Why $X^TX$ be the identity matrix is equvalent with saying there is no correlation between features?

1k Views Asked by At

This was mentioned in the lecture as one of the assumptions for the problem of finding a hard/soft thresholding estimator. There was another time that my professor mentioned this assumption, so I think it is important. But I don't know why - why the design matrix $X$ being orthonormal is equivalent with saying there is no correlation between features?
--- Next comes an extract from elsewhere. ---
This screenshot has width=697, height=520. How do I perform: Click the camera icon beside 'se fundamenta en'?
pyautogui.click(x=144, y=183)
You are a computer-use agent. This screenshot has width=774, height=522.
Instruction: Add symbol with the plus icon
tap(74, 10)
Name $x_1,...,x_p$ the column of my design matrix $X$, then orthonormal means that for any $x_i, x_j$, their inner product is 0; on the other hand, no correlation is equivalent as saying the matrix cov($x_i,x_j$)=0. But the first one is purely linear algebra result, whereas the second one involves with probability of $x_i,x_j$.

2

There are 2 best solutions below

0
On BEST ANSWER

The statement is kind of true, with two caveats: 1. You need to center the columns of $X$, and the magnitude of the diagonal elements doesn't matter.

So, the statement should be: for a design matrix $X$ with centered columns, the features are uncorrelated, if and only if $X^TX$ is a diagonal matrix.
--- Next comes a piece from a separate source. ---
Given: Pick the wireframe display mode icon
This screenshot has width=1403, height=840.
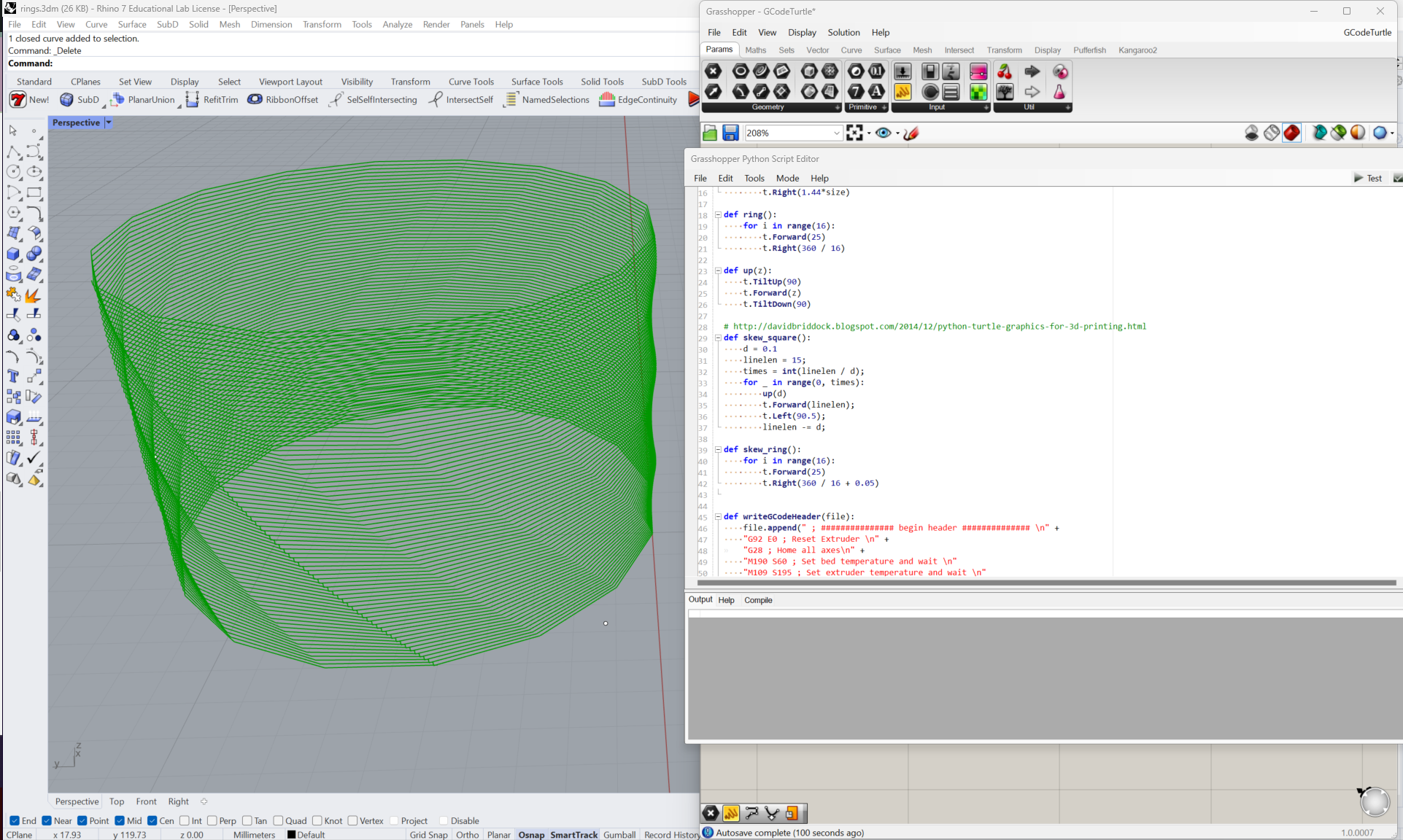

By the design matrix $X$, usually one means an $n\times p$ matrix, where the columns are the features and the rows are the different observations. Consider any two features $x_j,x_k$ with $j\neq k$. The empirical covariance is defined as: $$ Cov(x_j,x_k):=\frac{1}{n}\sum_{i=1}^n(x_{ij}-\bar{x}_j)(x_{ik}-\bar{x}_k) $$ Here, $\bar{x}_j:=n^{-1}\sum_{i=1}^nx_{ij}$. It is easy to show that: $$ =\frac{1}{n}\sum_{i=1}^nx_{ij}x_{ik}-\bar{x}_j\bar{x}_k=\frac{1}{n}(X^TX)_{jk}-\bar{x}_j\bar{x}_k $$ Now, if you knew that $X^TX$ is a diagonal matrix, it would follow that $(X^TX)_{jk}=0$. In particular $$ =-\bar{x}_j\bar{x}_k $$ So, if $\bar{x}_j=0$ or $\bar{x}_k=0$, in particular after centering the columns of $X$, $X^TX$ being a diagonal matrix implies that all $x_j$ and $x_k$ are uncorrelated.

But $X^TX=I$ itself is neither sufficient nor necessary for uncorrelated features.
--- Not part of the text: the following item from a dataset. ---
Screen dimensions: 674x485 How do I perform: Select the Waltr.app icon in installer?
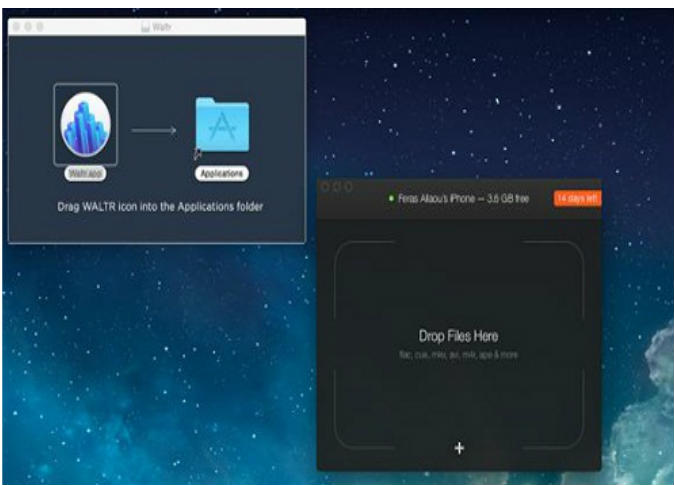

It is not sufficient: Let $X=I$, say with $p=n=2$. Then $X^TX=I$, but you can check that the empirical covariance matrix is $Cov(x_1,x_2)=1/4$. This exemplifies that we need mean zero in for the columns for the argument to work.

It is not necessary: Again let $p=n=2$, and this time define $X$ with columns $x_1:=(1,-1)/2$ and $x_2:=(-1,1)/2$. A simple calculation shows that $X^TX=2I$, and $Cov(x_1,x_2)=0$. This exemplifies that we only need $X^TX$ to be diagonal in the argument above, the magnitude of the diagonal elements themselves is irrelevant.

2
On

$X^TX=XX^T=I$ is one definition of an orthogonal matrix. This means that each column (and equivalently, each row) is orthogonal to other columns (or rows).

As a consquence, there is no correlation between the columns (or rows) because the inner product between distinct columns (or rows) will always be $0$.